## Problem details
Only the lines from the one that contains "Where should I" through the last line of the data below should be duplicated, exactly and without pictures.

## Provided records
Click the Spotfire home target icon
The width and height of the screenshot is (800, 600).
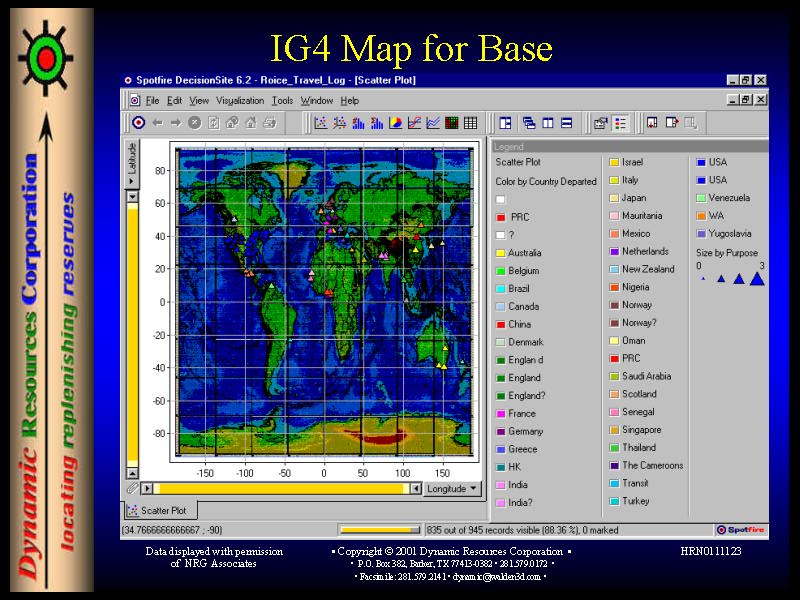[x=139, y=123]
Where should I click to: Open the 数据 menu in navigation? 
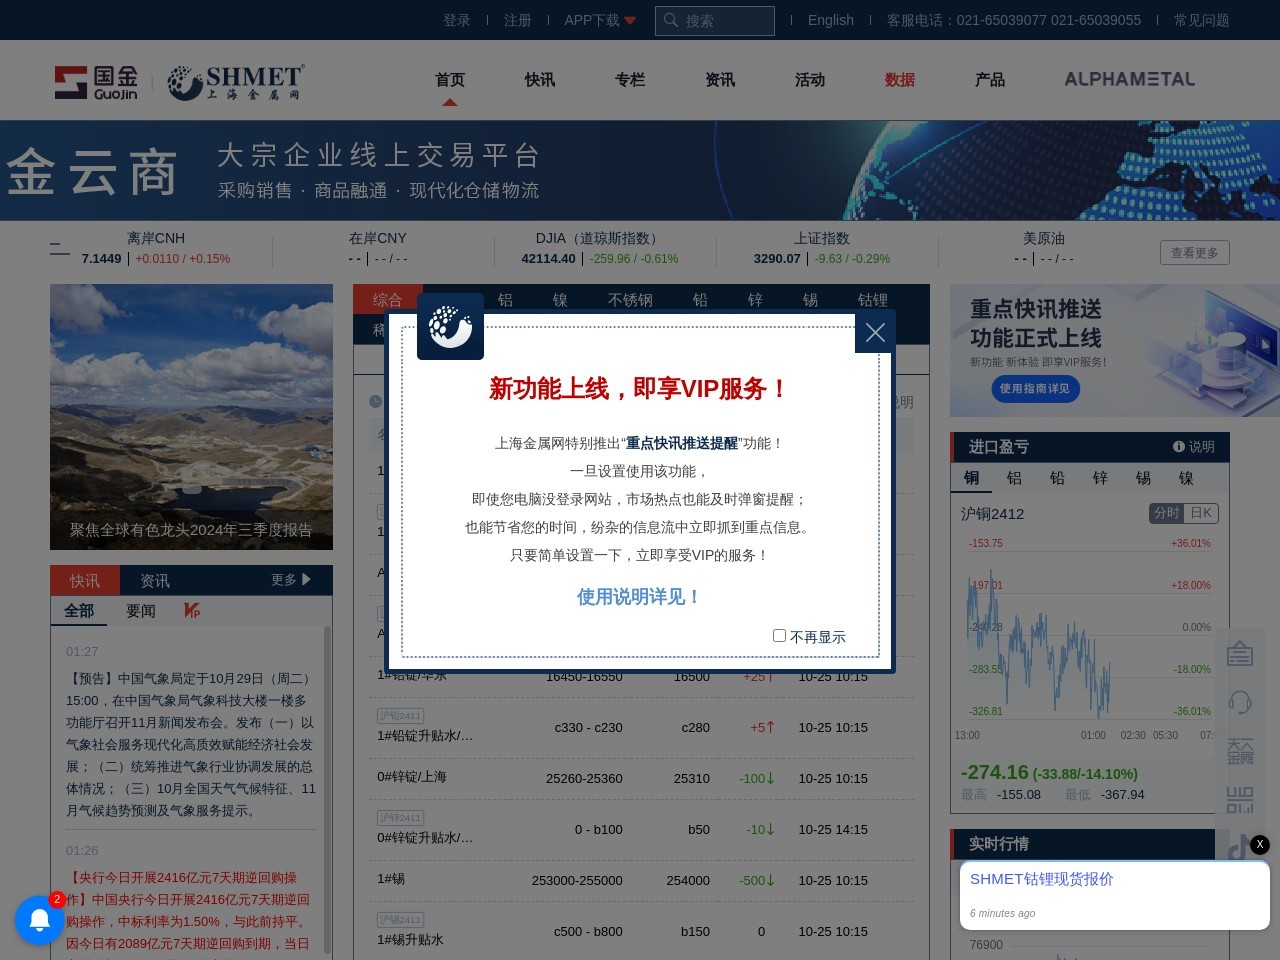point(899,80)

## Exercise response
Where should I click to: Open the 数据 menu in navigation? 
point(899,80)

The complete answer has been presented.